In general, disintegration of cytoplasm, breakdown of the cell membrane and cell wall, and collapse of hyphae were observed when T. rubrum treated with allicin and garlic extract. Therefore, it can be concluded that these two compounds are effective for cellular modification of hyphaa. However, allicin was more effective in making cellular changes in hyphae as compared with garlic extract.

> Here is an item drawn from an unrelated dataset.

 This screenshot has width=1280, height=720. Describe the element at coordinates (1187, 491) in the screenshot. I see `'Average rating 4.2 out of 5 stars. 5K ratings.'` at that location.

Result from SEM and TEM indicated morphological and cellular modifications of T. rubrum caused by allicin and garlic extract. Although both of these compounds had a lot of significant effects on T. rubrum, but based on our results allicin was more effective in comparision to garlic extract which is probably due to the differences of the susceptibility (MICs) of T. rubrum towards each of these two compounds. The findings here are in line with those reported by Park et al (14). On the other hand, the morphological modifications of hyphae might have resulted in the demolition of organelles in the cytoplasm, which was obsereved in TEM micrographs. We could clearly observe the devastation and dissolution of cytoplasm components in hyphae exposed to allicin and garlic extract. On the basis of our results which are also in agreement with those reported by Park et al (14), morphological variations resulted in the disintegration of cytoplasmic compartments as revealed in TEM observations.

Conclusion

In this study, we found that allicin and garlic extract possess antifungal activity which inhibits the hyphal growth of T. rubrum. The morphological and cellular modifications of T. rubrum treated with allicin and garlic extract observed by SEM and TEM demonstrated the antifungal activity of these two agents. Allicin and garlic extract as natural products can be used for medical purposes due to their antifungal activity and availability.